Carpenter, RJ and McLoughlin, S and Hill, RS and McNamara, KJ and Jordan, GJ, Early evidence of xeromorphy in angiosperms: stomatal encryption in a new eocene species of Banksia (Proteaceae) from Western Australia, American Journal of Botany, 101, (9) pp. 1486-1497. ISSN 0002-9122 (2014) [Refereed Article]

Copyright Statement

Copyright 2014 Botanical Society of America

DOI: doi:10.3732/ajb.1400191


Premise of the study: Globally, the origins of xeromorphic traits in modern angiosperm lineages are obscure but are thought to be linked to the early Neogene onset of seasonally arid climates. Stomatal encryption is a xeromorphic trait that is prominent in Banksia, an archetypal genus centered in one of the world’s most diverse ecosystems, the ancient infertile landscape of Mediterranean-climate southwestern Australia.

Methods: We describe Banksia paleocrypta, a sclerophyllous species with encrypted stomata from silcretes of the Walebing and Kojonup regions of southwestern Australia dated as Late Eocene.

Key results: Banksia paleocrypta shows evidence of foliar xeromorphy ∼20 Ma before the widely accepted timing for the onset of aridity in Australia.
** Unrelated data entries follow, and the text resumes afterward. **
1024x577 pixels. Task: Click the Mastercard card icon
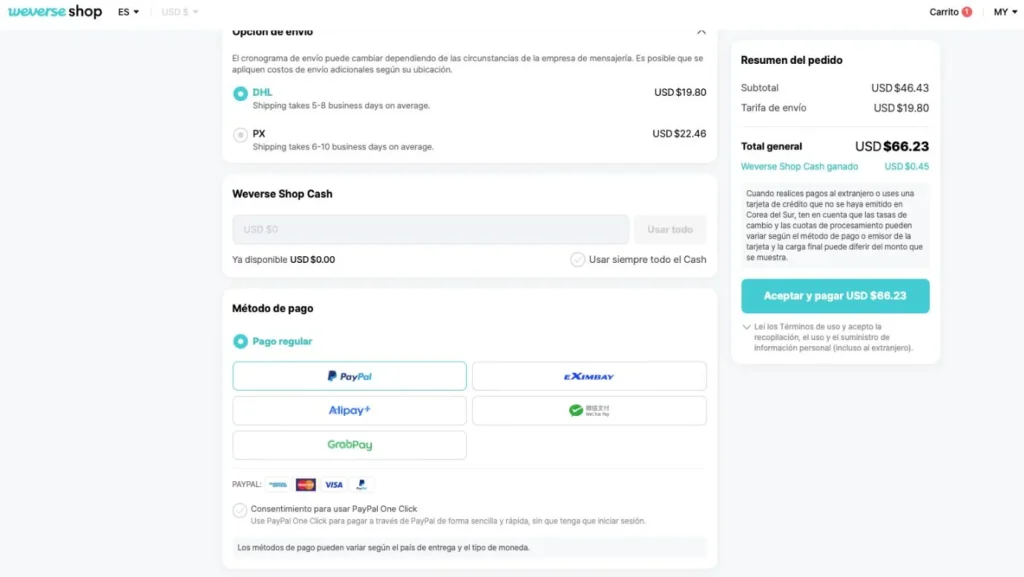click(x=306, y=485)
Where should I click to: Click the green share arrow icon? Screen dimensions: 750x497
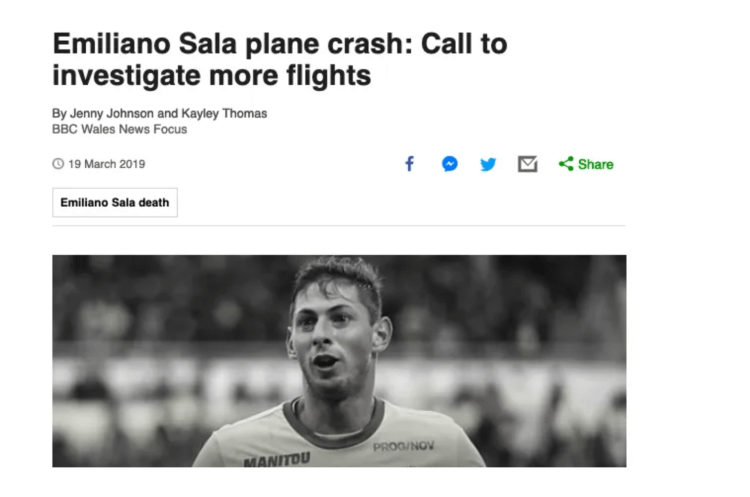tap(566, 164)
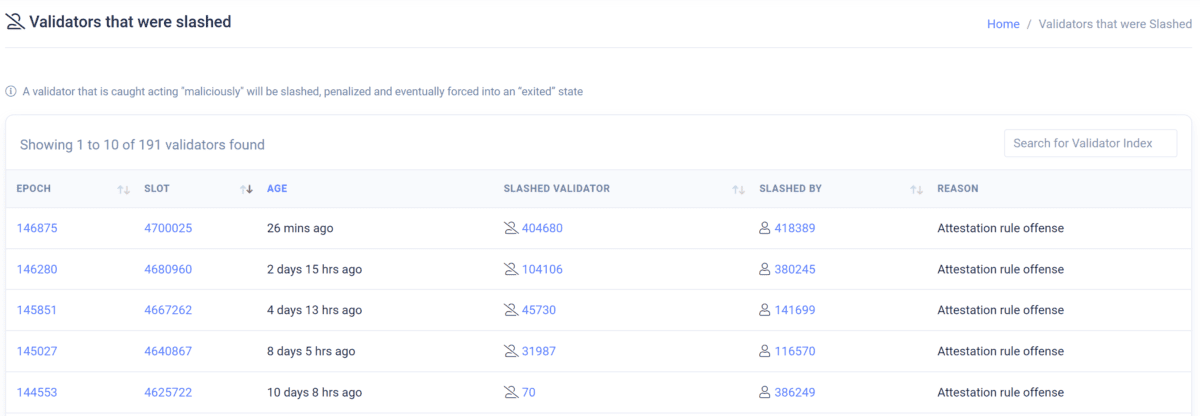Viewport: 1200px width, 416px height.
Task: Sort by Slashed Validator column arrows
Action: pyautogui.click(x=738, y=189)
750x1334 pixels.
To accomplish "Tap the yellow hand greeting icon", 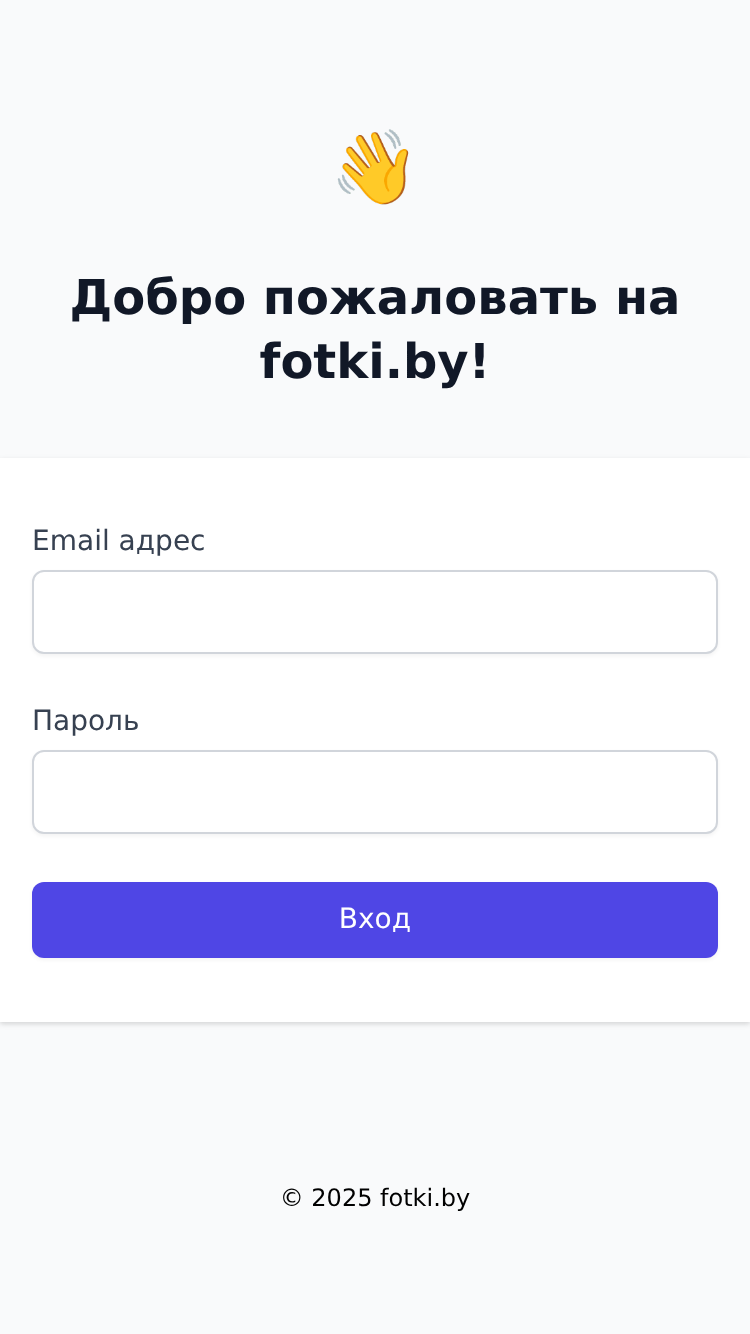I will [374, 167].
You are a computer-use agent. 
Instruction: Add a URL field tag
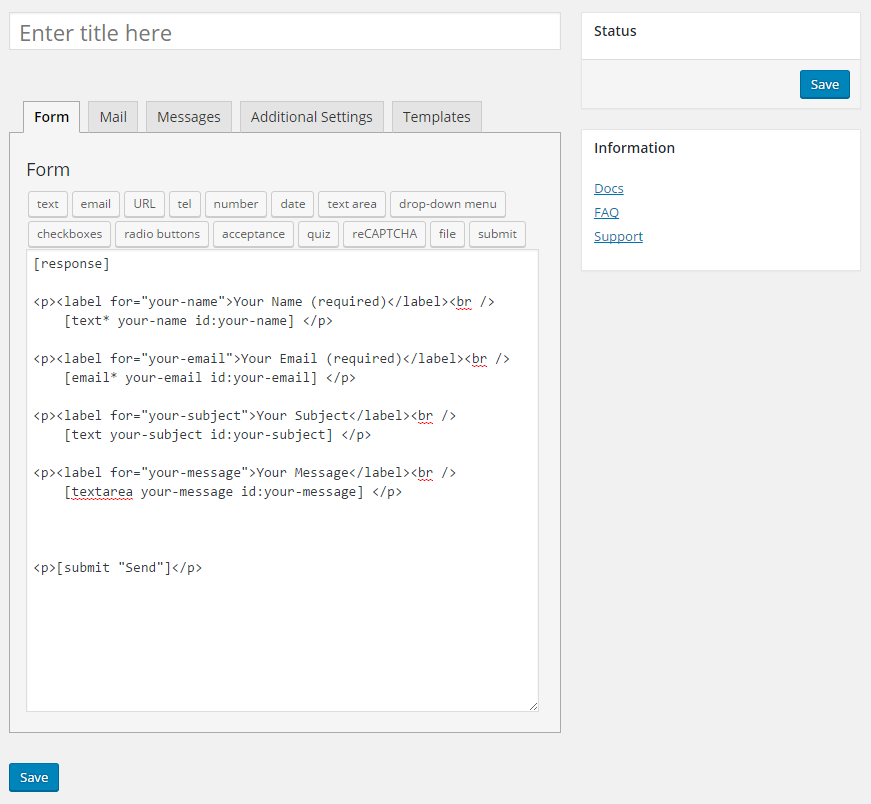coord(144,204)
Species of Banksia subgenus Banksia with very similar leaves are extant in southwestern Australia. The conditions required for silcrete formation infer fluctuating water tables and climatic seasonality in southwestern Australia in the Eocene, and seasonality is supported by the paucity of angiosperm closed-forest elements among the fossil taxa preserved with B. paleocrypta. However, climates in the region during the Eocene are unlikely to have experienced seasons as hot and dry as present-day summers.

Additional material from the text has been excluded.